== Aim of the task ==
Print the listing exactly, but only as far as the line containing "Tap the 이름 column header". The first line and that line are both included.

== The records ==

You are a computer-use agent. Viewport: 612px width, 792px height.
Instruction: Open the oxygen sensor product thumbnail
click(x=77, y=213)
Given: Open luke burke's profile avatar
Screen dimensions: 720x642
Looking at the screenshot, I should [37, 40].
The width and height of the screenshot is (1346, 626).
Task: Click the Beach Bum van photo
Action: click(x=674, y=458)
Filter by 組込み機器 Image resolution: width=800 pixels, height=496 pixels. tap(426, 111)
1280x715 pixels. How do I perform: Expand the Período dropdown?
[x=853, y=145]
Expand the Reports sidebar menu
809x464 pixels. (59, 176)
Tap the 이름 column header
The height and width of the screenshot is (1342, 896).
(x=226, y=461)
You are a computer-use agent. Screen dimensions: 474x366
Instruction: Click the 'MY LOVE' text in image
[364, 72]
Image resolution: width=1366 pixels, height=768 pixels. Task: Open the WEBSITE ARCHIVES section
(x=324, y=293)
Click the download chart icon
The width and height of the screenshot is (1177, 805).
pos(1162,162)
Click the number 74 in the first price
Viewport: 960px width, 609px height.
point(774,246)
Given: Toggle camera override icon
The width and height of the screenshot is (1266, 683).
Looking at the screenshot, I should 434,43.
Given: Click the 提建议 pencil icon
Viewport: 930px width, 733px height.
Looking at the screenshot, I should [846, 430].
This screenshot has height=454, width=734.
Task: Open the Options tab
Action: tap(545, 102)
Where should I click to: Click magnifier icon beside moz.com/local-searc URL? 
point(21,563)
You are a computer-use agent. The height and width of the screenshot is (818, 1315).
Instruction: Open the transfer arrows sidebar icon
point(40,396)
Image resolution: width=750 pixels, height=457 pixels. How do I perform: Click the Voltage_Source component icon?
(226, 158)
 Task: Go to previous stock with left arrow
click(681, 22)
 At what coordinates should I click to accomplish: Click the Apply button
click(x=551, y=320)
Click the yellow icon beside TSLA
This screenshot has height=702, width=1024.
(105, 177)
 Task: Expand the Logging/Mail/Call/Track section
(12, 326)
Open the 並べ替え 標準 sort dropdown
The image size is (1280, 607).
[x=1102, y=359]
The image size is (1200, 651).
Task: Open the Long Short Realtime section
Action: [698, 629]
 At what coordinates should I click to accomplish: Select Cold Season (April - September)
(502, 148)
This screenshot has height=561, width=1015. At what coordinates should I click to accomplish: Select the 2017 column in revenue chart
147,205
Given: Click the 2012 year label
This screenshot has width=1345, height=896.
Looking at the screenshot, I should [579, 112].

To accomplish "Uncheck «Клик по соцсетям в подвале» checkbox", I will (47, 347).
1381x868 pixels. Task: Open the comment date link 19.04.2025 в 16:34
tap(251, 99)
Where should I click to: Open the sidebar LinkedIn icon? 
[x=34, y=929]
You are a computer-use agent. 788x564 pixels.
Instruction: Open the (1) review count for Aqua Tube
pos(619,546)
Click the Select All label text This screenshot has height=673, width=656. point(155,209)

== Response below ==
You are a computer-use agent. Viewport: 612px width, 792px height.
Instruction: Open the oxygen sensor product thumbnail
click(x=77, y=213)
Given: Open luke burke's profile avatar
Screen dimensions: 720x642
Looking at the screenshot, I should [37, 40].
The width and height of the screenshot is (1346, 626).
Task: Click the Beach Bum van photo
Action: click(x=674, y=458)
Filter by 組込み機器 Image resolution: width=800 pixels, height=496 pixels. tap(426, 111)
1280x715 pixels. How do I perform: Expand the Período dropdown?
[x=853, y=145]
Expand the Reports sidebar menu
809x464 pixels. (59, 176)
Tap the 이름 column header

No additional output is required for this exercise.